P A R C E S M O T I F S
Le juge de la mise en état, statuant publiquement, par mise à disposition au greffe, par ordonnance contradictoire,
Avant dire droit au fond,
Ordonne une mesure d’expertise médicale de Madame [R] [T] et désigne à cet effet, le docteur [I] [N], domicilié à [Adresse 6] avec mission de :
1-se faire communiquer tous les documents médicaux et pièces utiles à la solution du litige,
2-entendre les différentes parties et tout sachant,
3-examiner Madame [R] [T],
4-dire si les pathologies présentées par Madame [T], qui devront être décrites, et dont la date de survenance devra être précisée, sont objectivement confirmées par des examens médicaux fiables,
5-dire si les troubles présentés par Madame [T] entraînent un retentissement fonctionnel majeur sur les actes de la vie quotidienne, et, dans l’affirmative, depuis quelle date,
6- dire s’il existe une perte d’autonomie significative ( déplacement, concentration, hygiène, alimentation ..), et, dans l’affirmative, depuis quelle date,
7-dire si Madame [T] présente une inaptitude totale ou partielle d’exercer toute activité professionnelle, et, dans l’affirmative, depuis quelle date,
8- dire si une amélioration ou une réinsertion est possible dans le délai de six à douze mois,
9-dire s’il existe une capacité résiduelle à exercer un emploi même adapté,
10-évaluer, s’il y a lieu, le taux d’invalidité de Madame [T] conformément au barème de droit social, et son point de départ,
11-apporter toutes précisions utiles à la solution du litige.

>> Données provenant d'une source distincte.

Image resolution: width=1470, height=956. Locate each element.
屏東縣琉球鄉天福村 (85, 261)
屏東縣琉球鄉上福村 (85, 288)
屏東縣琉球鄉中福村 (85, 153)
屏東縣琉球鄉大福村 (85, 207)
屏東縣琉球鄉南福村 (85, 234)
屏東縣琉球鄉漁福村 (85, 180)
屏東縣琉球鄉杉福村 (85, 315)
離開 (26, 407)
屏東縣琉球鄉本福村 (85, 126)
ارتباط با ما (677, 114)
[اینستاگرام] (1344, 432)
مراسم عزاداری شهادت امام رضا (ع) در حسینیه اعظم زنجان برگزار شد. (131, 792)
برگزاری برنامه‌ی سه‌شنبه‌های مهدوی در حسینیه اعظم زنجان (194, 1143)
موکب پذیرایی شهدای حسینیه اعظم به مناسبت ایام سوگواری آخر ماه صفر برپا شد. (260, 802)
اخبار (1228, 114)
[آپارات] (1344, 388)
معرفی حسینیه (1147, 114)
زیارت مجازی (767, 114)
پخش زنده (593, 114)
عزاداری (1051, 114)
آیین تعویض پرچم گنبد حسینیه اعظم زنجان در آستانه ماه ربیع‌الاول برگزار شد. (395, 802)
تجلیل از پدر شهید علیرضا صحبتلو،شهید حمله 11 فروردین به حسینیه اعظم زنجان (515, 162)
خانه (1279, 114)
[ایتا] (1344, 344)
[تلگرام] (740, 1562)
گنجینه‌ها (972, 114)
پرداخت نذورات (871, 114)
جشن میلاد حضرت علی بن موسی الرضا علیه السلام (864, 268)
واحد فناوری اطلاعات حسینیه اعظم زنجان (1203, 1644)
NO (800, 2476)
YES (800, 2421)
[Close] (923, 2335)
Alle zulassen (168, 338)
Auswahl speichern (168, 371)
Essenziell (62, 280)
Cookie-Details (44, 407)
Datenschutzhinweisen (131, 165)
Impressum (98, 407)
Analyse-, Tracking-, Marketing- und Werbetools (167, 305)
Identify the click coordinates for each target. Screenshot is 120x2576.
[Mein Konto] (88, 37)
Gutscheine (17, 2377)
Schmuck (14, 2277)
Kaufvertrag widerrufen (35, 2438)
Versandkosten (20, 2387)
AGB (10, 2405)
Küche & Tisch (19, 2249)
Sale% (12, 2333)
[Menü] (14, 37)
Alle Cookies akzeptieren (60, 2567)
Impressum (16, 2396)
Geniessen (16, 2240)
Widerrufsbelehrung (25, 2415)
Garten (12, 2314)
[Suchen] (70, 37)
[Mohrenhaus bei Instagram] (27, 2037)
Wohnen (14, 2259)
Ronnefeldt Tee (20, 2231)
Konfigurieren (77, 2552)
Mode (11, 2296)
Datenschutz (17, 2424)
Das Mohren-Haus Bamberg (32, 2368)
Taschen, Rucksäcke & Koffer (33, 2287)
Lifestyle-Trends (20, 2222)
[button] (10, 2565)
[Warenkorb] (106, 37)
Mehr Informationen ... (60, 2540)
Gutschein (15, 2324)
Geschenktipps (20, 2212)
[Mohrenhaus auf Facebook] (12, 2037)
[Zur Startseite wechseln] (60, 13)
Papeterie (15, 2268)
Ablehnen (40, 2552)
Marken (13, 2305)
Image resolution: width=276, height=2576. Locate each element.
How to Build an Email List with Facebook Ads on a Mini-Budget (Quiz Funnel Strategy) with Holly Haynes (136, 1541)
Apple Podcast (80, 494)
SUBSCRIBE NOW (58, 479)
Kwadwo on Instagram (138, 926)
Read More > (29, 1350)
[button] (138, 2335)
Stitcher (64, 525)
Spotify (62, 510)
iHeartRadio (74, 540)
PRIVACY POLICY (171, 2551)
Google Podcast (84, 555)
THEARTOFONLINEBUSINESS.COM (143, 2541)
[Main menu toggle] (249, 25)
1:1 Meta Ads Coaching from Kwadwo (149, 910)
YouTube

Dit que l’expert pourra recueillir l’avis de toute personne informée et qu’il aura la faculté de s’adjoindre tout spécialiste de son choix ;
Dit qu’avant de déposer son rapport, l’expert en communiquera le projet aux parties pour recevoir leurs observations éventuelles dans un délai qui sera fixé, les dires des parties devant être annexés au rapport d’expertise et l’expert devant y répondre ;
Dit que l’expert devra adresser une copie de son rapport définitif au tribunal et aux conseils de toutes les parties ;
Dit que l’expert devra déposer son rapport dans le délai de trois mois après avoir accepté sa mission ;
Dit que Madame [R] [T] devra prendre en charge les frais d’expertise judiciaire mais tel que prévu en matière d’aide juridictionnelle totale, dans le délai d’un mois à compter de la notification du présent jugement ;
Désigne Madame Florence TESSIER, Vice-Présidente, pour vérifier le versement de la provision et suivre les opérations d’expertise,
Déboute Madame [R] [T] de sa demande tendant à l’octroi d’une indemnité provisionnelle ;
Dans l’attente, sursoit à statuer sur les demandes respectives des parties et réserve les dépens.
Ordonne le renvoi de la procédure à l’audience de mise en état du mercredi 11 février 2026 afin de surveiller l’avancement des opérations expertales.
En foi de quoi la présente ordonnance a été signée par la Juge de la Mise en Etat et par la Greffière.